CEE Students Yiwen Dong and Jingxiao Liu win Best Paper Award at 2020 ACM International Joint Conference on Pervasive and Ubiquitous Computing
Associate Professor Haeyoung Noh's PhD students Yiwen Dong (1st year) and Jingxiao Liu (3rd year), along with Stanford Postdoctoral Scholar Mostafa Mirshekari won the Best Paper Award for their paper on the Nurse Care Activity Recognition Challenge held as part of 2020 ACM International Joint Conference on Pervasive and Ubiquitous Computing.
The conference, UbiComp, is a premier interdisciplinary venue in which leading international researchers, designers, developers, and practitioners in the field present and discuss novel results in all aspects of ubiquitous and pervasive computing. This includes the design, development, and deployment of ubiquitous and pervasive computing technologies and the understanding of human experiences and social impacts that these technologies facilitate.
The paper titled “A Window-Based Sequence-to-One Approach with Dynamic Voting for Nurse Care Activity Recognition Using Acceleration-Based Wearable Sensor” was authored by Yiwen Dong, Jingxiao Liu, Yitao Gao, Sulagna Sarkar, Zhizhang Hu, Jonathon Fagert, Shijia Pan, Pei Zhang, Hae Young Noh, Mostafa Mirshekari.

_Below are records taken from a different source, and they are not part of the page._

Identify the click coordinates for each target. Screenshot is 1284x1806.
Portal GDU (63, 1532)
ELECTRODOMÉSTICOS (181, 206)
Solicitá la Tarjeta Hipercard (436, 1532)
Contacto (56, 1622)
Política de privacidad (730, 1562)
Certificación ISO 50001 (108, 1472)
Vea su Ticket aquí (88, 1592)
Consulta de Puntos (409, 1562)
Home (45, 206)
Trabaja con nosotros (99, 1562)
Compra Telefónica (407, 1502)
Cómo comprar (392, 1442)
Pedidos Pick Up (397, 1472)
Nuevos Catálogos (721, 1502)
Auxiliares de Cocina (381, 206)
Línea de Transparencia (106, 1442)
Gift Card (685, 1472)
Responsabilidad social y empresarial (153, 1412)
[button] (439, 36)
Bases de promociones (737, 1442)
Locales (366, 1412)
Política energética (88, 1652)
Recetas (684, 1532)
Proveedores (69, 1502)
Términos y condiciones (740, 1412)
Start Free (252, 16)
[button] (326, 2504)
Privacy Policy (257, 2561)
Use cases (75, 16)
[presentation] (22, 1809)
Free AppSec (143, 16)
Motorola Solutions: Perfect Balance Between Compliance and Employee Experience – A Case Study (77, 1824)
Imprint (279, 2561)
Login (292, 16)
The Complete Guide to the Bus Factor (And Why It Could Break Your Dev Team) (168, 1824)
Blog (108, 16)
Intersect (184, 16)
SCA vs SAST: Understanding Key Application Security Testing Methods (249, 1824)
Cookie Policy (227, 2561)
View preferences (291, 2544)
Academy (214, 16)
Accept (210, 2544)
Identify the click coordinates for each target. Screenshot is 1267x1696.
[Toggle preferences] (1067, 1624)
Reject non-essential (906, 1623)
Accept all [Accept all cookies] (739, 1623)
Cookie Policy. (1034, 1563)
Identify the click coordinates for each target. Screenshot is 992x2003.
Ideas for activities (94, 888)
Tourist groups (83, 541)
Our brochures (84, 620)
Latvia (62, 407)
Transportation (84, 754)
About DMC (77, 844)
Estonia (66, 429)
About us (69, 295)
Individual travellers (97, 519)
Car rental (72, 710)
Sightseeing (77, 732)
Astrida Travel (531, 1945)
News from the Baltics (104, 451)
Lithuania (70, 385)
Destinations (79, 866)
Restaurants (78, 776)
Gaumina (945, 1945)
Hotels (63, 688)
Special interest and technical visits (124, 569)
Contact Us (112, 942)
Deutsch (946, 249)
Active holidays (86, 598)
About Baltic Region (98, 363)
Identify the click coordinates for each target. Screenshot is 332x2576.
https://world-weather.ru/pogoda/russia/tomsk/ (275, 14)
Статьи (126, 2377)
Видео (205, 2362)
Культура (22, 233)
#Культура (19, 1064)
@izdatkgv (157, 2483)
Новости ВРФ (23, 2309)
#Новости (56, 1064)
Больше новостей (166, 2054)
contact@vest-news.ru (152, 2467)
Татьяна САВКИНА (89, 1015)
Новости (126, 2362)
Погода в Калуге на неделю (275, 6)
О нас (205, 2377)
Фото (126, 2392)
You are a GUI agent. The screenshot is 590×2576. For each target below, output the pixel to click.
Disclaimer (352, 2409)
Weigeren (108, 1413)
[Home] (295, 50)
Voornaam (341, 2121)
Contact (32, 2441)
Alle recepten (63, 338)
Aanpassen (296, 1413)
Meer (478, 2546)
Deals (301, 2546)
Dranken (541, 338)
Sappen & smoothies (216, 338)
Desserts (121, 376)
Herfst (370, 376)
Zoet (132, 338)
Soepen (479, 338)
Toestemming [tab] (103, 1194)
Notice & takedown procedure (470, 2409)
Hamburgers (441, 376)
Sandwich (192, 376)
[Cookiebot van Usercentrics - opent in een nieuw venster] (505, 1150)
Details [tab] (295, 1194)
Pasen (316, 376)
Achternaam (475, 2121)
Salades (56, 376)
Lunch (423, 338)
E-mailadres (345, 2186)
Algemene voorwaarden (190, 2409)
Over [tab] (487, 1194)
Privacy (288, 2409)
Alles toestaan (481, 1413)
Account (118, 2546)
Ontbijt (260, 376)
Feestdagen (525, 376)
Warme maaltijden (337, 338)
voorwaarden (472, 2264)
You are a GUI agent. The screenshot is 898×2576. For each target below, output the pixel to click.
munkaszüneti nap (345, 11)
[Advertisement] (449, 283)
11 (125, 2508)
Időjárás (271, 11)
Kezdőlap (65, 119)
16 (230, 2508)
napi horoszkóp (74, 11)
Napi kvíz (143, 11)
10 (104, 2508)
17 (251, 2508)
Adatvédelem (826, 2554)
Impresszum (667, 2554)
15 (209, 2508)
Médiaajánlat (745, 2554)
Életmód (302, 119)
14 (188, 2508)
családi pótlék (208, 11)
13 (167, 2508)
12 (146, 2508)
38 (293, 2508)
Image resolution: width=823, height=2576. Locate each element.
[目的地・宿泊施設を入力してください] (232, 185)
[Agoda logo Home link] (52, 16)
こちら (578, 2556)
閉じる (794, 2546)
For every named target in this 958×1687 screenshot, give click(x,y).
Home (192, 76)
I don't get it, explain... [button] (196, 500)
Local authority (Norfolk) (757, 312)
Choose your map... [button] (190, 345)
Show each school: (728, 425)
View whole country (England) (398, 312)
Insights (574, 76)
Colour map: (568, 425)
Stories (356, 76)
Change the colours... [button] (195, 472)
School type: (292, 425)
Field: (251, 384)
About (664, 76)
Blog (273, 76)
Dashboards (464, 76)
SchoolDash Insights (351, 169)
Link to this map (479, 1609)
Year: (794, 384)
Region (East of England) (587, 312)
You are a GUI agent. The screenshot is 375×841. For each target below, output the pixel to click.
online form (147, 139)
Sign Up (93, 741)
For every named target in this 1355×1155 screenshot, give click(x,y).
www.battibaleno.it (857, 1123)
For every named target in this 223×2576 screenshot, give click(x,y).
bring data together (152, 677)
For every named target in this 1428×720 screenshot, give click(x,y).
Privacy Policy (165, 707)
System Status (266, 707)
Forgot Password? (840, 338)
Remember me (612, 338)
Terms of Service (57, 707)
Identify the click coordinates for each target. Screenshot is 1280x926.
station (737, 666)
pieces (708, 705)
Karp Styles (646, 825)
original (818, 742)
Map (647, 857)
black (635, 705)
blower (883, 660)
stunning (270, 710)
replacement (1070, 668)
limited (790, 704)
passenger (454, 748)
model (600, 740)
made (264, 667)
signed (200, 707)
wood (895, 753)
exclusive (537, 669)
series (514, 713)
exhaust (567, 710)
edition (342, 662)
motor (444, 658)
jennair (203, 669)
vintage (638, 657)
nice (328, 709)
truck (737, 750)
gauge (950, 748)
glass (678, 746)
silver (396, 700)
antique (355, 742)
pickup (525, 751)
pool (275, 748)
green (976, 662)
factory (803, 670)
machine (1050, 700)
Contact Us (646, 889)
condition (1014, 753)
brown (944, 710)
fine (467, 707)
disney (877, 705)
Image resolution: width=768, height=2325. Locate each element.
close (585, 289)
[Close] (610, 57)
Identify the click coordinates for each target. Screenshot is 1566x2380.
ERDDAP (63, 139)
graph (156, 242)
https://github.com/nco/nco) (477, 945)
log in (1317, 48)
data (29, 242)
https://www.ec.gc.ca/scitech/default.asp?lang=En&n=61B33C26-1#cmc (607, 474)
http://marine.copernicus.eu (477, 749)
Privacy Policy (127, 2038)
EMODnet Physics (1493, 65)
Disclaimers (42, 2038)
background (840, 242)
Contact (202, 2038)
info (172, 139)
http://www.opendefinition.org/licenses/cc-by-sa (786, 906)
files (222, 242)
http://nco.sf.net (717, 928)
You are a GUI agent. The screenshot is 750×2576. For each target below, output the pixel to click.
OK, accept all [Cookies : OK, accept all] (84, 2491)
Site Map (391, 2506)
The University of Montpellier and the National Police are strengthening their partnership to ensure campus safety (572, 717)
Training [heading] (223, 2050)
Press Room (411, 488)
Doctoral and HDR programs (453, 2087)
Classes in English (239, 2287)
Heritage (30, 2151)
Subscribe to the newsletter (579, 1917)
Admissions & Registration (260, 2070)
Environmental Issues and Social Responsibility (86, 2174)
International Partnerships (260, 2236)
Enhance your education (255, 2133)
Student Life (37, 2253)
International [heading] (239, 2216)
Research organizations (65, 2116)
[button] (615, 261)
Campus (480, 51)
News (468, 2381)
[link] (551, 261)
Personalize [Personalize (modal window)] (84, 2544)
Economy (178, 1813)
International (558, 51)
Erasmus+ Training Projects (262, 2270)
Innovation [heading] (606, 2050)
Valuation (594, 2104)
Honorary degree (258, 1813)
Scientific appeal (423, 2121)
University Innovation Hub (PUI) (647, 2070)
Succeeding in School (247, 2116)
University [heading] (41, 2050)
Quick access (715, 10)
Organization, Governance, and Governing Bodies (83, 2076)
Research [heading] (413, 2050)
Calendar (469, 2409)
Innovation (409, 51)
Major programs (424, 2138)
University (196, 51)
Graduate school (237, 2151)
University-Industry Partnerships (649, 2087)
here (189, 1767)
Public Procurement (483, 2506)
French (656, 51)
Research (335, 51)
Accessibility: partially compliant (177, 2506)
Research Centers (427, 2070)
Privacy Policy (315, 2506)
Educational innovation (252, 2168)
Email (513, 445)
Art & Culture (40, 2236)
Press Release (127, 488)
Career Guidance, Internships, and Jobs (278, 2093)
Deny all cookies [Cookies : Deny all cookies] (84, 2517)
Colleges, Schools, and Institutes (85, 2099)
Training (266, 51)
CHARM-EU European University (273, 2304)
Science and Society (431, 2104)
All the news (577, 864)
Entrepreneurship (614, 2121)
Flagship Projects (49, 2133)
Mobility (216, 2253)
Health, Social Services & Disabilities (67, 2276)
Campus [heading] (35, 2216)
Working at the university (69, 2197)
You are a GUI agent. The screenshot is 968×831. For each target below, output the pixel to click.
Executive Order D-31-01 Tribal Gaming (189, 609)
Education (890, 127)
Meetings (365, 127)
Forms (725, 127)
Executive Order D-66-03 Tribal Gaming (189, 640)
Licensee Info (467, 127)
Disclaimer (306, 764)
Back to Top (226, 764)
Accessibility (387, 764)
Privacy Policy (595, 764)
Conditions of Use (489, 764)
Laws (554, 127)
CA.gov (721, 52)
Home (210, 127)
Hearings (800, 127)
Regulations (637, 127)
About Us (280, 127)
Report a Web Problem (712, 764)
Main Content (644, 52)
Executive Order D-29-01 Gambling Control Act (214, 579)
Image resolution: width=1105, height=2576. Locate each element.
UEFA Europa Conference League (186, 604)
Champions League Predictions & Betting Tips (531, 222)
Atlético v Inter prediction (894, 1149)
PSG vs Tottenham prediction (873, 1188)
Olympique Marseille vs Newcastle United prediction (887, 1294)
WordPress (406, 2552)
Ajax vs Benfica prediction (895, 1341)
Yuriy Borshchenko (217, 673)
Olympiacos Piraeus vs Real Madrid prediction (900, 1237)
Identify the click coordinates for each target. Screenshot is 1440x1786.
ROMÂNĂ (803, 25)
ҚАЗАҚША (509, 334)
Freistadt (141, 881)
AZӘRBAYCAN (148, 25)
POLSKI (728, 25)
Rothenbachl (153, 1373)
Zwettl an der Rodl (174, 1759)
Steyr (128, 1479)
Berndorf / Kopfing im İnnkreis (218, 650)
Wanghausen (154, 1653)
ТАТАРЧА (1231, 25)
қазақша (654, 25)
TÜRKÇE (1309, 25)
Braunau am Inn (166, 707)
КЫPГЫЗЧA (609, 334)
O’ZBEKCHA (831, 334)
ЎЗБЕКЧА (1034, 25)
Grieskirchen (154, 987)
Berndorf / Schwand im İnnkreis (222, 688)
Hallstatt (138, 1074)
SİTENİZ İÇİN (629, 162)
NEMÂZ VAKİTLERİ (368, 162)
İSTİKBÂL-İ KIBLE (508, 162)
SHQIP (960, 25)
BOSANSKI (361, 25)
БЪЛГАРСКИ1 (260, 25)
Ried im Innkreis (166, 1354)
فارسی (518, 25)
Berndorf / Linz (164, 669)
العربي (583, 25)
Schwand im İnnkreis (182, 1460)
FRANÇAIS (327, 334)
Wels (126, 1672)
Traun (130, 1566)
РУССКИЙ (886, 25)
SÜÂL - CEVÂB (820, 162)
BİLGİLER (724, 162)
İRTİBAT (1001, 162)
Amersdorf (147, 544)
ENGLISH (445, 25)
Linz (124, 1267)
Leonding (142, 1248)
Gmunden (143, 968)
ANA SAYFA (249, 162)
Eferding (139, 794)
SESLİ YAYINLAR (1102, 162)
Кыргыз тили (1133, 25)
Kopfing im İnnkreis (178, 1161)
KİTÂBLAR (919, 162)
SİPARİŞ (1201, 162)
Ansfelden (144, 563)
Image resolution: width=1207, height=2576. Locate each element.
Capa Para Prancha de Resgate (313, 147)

This was the second year that the Nurse Care Activity Recognition Challenge has been held. Activity recognition is the task of classifying daily life activities performed by a human on sensor observations. Using mobile phones accelerometer for this observation is one of the cheapest and most convenient methods. Activity recognition is specially gaining attention in care facilities for remote monitoring of daily activities for elders living alone and automatic record creation for nurses in hospitals with a goal of providing better care to patients. One challenge for these applications is bridging the gap between models created within the lab and models for real life. In this year's challenge, participants created methods for recognizing 12 activities conducted by nurses in both lab and in real-life settings.